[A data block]
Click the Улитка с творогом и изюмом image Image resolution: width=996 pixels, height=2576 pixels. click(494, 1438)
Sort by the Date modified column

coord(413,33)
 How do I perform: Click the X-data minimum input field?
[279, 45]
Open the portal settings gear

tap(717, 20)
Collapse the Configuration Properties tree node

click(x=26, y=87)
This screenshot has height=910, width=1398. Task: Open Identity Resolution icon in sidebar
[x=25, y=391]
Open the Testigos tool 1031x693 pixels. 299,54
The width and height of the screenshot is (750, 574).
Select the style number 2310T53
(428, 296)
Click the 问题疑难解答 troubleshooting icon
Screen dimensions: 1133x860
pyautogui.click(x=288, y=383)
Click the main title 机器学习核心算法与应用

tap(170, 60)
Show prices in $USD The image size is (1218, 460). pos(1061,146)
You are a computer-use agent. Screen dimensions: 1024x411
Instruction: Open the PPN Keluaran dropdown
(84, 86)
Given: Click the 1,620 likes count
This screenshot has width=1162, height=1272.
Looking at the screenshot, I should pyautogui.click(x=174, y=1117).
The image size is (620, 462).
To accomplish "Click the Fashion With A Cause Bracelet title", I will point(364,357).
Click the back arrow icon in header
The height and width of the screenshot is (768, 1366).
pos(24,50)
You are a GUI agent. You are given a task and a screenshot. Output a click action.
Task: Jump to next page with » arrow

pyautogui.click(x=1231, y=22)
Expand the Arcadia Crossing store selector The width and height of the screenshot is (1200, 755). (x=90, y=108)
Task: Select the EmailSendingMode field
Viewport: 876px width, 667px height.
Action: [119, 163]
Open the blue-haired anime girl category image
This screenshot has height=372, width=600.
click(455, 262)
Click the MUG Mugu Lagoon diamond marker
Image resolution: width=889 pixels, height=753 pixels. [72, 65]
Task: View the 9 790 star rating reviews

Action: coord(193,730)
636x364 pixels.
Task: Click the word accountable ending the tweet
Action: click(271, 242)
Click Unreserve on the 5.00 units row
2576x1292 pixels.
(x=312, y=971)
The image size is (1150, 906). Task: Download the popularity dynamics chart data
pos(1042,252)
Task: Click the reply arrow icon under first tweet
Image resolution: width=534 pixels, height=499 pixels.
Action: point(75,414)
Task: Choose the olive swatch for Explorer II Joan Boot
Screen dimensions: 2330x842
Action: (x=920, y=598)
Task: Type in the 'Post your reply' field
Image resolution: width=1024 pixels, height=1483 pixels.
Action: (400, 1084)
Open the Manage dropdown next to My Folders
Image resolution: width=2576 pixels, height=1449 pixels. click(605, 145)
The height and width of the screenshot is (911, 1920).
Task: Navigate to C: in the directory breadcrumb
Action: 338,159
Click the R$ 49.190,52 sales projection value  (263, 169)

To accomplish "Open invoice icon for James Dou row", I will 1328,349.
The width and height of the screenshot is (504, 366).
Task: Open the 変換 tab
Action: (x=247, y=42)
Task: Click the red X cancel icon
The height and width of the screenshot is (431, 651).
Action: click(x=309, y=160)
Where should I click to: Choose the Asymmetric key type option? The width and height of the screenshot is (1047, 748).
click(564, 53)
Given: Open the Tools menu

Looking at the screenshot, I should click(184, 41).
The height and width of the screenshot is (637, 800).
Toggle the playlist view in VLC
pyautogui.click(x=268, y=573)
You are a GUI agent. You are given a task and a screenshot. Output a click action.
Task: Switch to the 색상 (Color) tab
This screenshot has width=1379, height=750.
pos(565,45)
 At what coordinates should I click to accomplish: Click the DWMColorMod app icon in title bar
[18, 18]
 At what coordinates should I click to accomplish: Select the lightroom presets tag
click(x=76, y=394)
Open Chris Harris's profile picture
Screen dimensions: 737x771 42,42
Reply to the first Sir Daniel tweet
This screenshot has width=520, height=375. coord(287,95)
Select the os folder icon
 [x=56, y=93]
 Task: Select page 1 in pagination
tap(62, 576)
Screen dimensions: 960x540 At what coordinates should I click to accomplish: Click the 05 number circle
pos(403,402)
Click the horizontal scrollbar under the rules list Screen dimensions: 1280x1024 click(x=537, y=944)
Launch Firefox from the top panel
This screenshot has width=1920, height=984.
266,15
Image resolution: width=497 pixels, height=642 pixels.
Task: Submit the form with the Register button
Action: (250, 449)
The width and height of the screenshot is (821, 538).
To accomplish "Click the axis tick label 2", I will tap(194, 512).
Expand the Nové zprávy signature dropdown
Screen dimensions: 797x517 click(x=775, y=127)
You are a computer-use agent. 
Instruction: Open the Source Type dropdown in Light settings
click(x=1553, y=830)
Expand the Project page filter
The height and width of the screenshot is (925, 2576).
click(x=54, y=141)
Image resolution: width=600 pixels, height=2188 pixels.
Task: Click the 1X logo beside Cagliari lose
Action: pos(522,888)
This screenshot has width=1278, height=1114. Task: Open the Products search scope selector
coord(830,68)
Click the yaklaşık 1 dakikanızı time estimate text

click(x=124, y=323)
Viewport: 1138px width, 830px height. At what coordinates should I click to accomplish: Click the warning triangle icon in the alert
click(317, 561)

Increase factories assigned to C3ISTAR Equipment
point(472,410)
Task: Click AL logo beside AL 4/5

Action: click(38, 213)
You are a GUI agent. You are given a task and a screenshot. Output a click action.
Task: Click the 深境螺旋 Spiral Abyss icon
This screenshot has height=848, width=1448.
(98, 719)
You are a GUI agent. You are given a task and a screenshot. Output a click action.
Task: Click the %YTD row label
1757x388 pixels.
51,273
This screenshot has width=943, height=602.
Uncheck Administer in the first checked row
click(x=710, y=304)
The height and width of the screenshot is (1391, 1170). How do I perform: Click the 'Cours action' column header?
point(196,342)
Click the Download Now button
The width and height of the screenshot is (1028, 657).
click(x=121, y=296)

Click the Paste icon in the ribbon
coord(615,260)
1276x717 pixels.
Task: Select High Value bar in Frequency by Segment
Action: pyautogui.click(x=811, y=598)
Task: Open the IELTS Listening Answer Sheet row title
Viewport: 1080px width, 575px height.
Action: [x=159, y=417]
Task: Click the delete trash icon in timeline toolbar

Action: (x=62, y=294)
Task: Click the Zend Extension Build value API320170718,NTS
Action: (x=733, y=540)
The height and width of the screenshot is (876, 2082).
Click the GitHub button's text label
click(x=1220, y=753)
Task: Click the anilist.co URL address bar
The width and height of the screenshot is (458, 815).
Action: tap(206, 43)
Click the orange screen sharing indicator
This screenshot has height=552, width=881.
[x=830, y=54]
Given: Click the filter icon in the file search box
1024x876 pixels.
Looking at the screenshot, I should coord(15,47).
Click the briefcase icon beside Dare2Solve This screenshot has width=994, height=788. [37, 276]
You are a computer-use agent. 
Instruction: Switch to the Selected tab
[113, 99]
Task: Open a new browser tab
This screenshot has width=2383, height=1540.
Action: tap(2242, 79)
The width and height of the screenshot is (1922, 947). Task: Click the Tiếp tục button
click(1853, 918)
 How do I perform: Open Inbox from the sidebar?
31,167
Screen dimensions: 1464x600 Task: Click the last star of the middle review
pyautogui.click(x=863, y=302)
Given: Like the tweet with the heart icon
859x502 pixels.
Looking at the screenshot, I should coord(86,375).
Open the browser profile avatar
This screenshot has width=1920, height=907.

[Instructions for the task] Output each line of the items above as a numbered list, skipping blank lines.

[Result below]
1. Click the Улитка с творогом и изюмом image Image resolution: width=996 pixels, height=2576 pixels. click(494, 1438)
2. Sort by the Date modified column
3. coord(413,33)
4.  How do I perform: Click the X-data minimum input field?
5. [279, 45]
6. Open the portal settings gear
7. tap(717, 20)
8. Collapse the Configuration Properties tree node
9. click(x=26, y=87)
10. This screenshot has height=910, width=1398. Task: Open Identity Resolution icon in sidebar
11. [x=25, y=391]
12. Open the Testigos tool 1031x693 pixels. 299,54
13. The width and height of the screenshot is (750, 574).
14. Select the style number 2310T53
15. (428, 296)
16. Click the 问题疑难解答 troubleshooting icon
17. Screen dimensions: 1133x860
18. pyautogui.click(x=288, y=383)
19. Click the main title 机器学习核心算法与应用
20. tap(170, 60)
21. Show prices in $USD The image size is (1218, 460). pos(1061,146)
22. You are a computer-use agent. Screen dimensions: 1024x411
23. Instruction: Open the PPN Keluaran dropdown
24. (84, 86)
25. Given: Click the 1,620 likes count
26. This screenshot has width=1162, height=1272.
27. Looking at the screenshot, I should pyautogui.click(x=174, y=1117).
28. The image size is (620, 462).
29. To accomplish "Click the Fashion With A Cause Bracelet title", I will point(364,357).
30. Click the back arrow icon in header
31. The height and width of the screenshot is (768, 1366).
32. pos(24,50)
33. You are a GUI agent. You are given a task and a screenshot. Output a click action.
34. Task: Jump to next page with » arrow
35. pyautogui.click(x=1231, y=22)
36. Expand the Arcadia Crossing store selector The width and height of the screenshot is (1200, 755). (x=90, y=108)
37. Task: Select the EmailSendingMode field
38. Viewport: 876px width, 667px height.
39. Action: [119, 163]
40. Open the blue-haired anime girl category image
41. This screenshot has height=372, width=600.
42. click(455, 262)
43. Click the MUG Mugu Lagoon diamond marker
44. Image resolution: width=889 pixels, height=753 pixels. [72, 65]
45. Task: View the 9 790 star rating reviews
46. Action: coord(193,730)
47. 636x364 pixels.
48. Task: Click the word accountable ending the tweet
49. Action: click(271, 242)
50. Click Unreserve on the 5.00 units row
51. 2576x1292 pixels.
52. (x=312, y=971)
53. The image size is (1150, 906). Task: Download the popularity dynamics chart data
54. pos(1042,252)
55. Task: Click the reply arrow icon under first tweet
56. Image resolution: width=534 pixels, height=499 pixels.
57. Action: point(75,414)
58. Task: Choose the olive swatch for Explorer II Joan Boot
59. Screen dimensions: 2330x842
60. Action: (x=920, y=598)
61. Task: Type in the 'Post your reply' field
62. Image resolution: width=1024 pixels, height=1483 pixels.
63. Action: (400, 1084)
64. Open the Manage dropdown next to My Folders
65. Image resolution: width=2576 pixels, height=1449 pixels. click(605, 145)
66. The height and width of the screenshot is (911, 1920).
67. Task: Navigate to C: in the directory breadcrumb
68. Action: 338,159
69. Click the R$ 49.190,52 sales projection value  (263, 169)
70. To accomplish "Open invoice icon for James Dou row", I will 1328,349.
71. The width and height of the screenshot is (504, 366).
72. Task: Open the 変換 tab
73. Action: (x=247, y=42)
74. Task: Click the red X cancel icon
75. The height and width of the screenshot is (431, 651).
76. Action: click(x=309, y=160)
77. Where should I click to: Choose the Asymmetric key type option? The width and height of the screenshot is (1047, 748).
78. click(564, 53)
79. Given: Open the Tools menu
80. Looking at the screenshot, I should click(184, 41).
81. The height and width of the screenshot is (637, 800).
82. Toggle the playlist view in VLC
83. pyautogui.click(x=268, y=573)
84. You are a GUI agent. You are given a task and a screenshot. Output a click action.
85. Task: Switch to the 색상 (Color) tab
86. This screenshot has width=1379, height=750.
87. pos(565,45)
88.  At what coordinates should I click to accomplish: Click the DWMColorMod app icon in title bar
89. [18, 18]
90.  At what coordinates should I click to accomplish: Select the lightroom presets tag
91. click(x=76, y=394)
92. Open Chris Harris's profile picture
93. Screen dimensions: 737x771 42,42
94. Reply to the first Sir Daniel tweet
95. This screenshot has width=520, height=375. coord(287,95)
96. Select the os folder icon
97.  [x=56, y=93]
98.  Task: Select page 1 in pagination
99. tap(62, 576)
100. Screen dimensions: 960x540 At what coordinates should I click to accomplish: Click the 05 number circle
101. pos(403,402)
102. Click the horizontal scrollbar under the rules list Screen dimensions: 1280x1024 click(x=537, y=944)
103. Launch Firefox from the top panel
104. This screenshot has width=1920, height=984.
105. 266,15
106. Image resolution: width=497 pixels, height=642 pixels.
107. Task: Submit the form with the Register button
108. Action: (250, 449)
109. The width and height of the screenshot is (821, 538).
110. To accomplish "Click the axis tick label 2", I will tap(194, 512).
111. Expand the Nové zprávy signature dropdown
112. Screen dimensions: 797x517 click(x=775, y=127)
113. You are a computer-use agent. 
114. Instruction: Open the Source Type dropdown in Light settings
115. click(x=1553, y=830)
116. Expand the Project page filter
117. The height and width of the screenshot is (925, 2576).
118. click(x=54, y=141)
119. Image resolution: width=600 pixels, height=2188 pixels.
120. Task: Click the 1X logo beside Cagliari lose
121. Action: pos(522,888)
122. This screenshot has width=1278, height=1114. Task: Open the Products search scope selector
123. coord(830,68)
124. Click the yaklaşık 1 dakikanızı time estimate text
125. click(x=124, y=323)
126. Viewport: 1138px width, 830px height. At what coordinates should I click to accomplish: Click the warning triangle icon in the alert
127. click(317, 561)
128. Increase factories assigned to C3ISTAR Equipment
129. point(472,410)
130. Task: Click AL logo beside AL 4/5
131. Action: click(38, 213)
132. You are a GUI agent. You are given a task and a screenshot. Output a click action.
133. Task: Click the 深境螺旋 Spiral Abyss icon
134. This screenshot has height=848, width=1448.
135. (98, 719)
136. You are a GUI agent. You are given a task and a screenshot. Output a click action.
137. Task: Click the %YTD row label
138. 1757x388 pixels.
139. 51,273
140. This screenshot has width=943, height=602.
141. Uncheck Administer in the first checked row
142. click(x=710, y=304)
143. The height and width of the screenshot is (1391, 1170). How do I perform: Click the 'Cours action' column header?
144. point(196,342)
145. Click the Download Now button
146. The width and height of the screenshot is (1028, 657).
147. click(x=121, y=296)
148. Click the Paste icon in the ribbon
149. coord(615,260)
150. 1276x717 pixels.
151. Task: Select High Value bar in Frequency by Segment
152. Action: pyautogui.click(x=811, y=598)
153. Task: Open the IELTS Listening Answer Sheet row title
154. Viewport: 1080px width, 575px height.
155. Action: [x=159, y=417]
156. Task: Click the delete trash icon in timeline toolbar
157. Action: (x=62, y=294)
158. Task: Click the Zend Extension Build value API320170718,NTS
159. Action: (x=733, y=540)
160. The height and width of the screenshot is (876, 2082).
161. Click the GitHub button's text label
162. click(x=1220, y=753)
163. Task: Click the anilist.co URL address bar
164. The width and height of the screenshot is (458, 815).
165. Action: tap(206, 43)
166. Click the orange screen sharing indicator
167. This screenshot has height=552, width=881.
168. [x=830, y=54]
169. Given: Click the filter icon in the file search box
170. 1024x876 pixels.
171. Looking at the screenshot, I should coord(15,47).
172. Click the briefcase icon beside Dare2Solve This screenshot has width=994, height=788. [37, 276]
173. You are a computer-use agent. 
174. Instruction: Switch to the Selected tab
175. [113, 99]
176. Task: Open a new browser tab
177. This screenshot has width=2383, height=1540.
178. Action: tap(2242, 79)
179. The width and height of the screenshot is (1922, 947). Task: Click the Tiếp tục button
180. click(1853, 918)
181.  How do I perform: Open Inbox from the sidebar?
182. 31,167
183. Screen dimensions: 1464x600 Task: Click the last star of the middle review
184. pyautogui.click(x=863, y=302)
185. Given: Like the tweet with the heart icon
186. 859x502 pixels.
187. Looking at the screenshot, I should coord(86,375).
188. Open the browser profile avatar
189. This screenshot has width=1920, height=907.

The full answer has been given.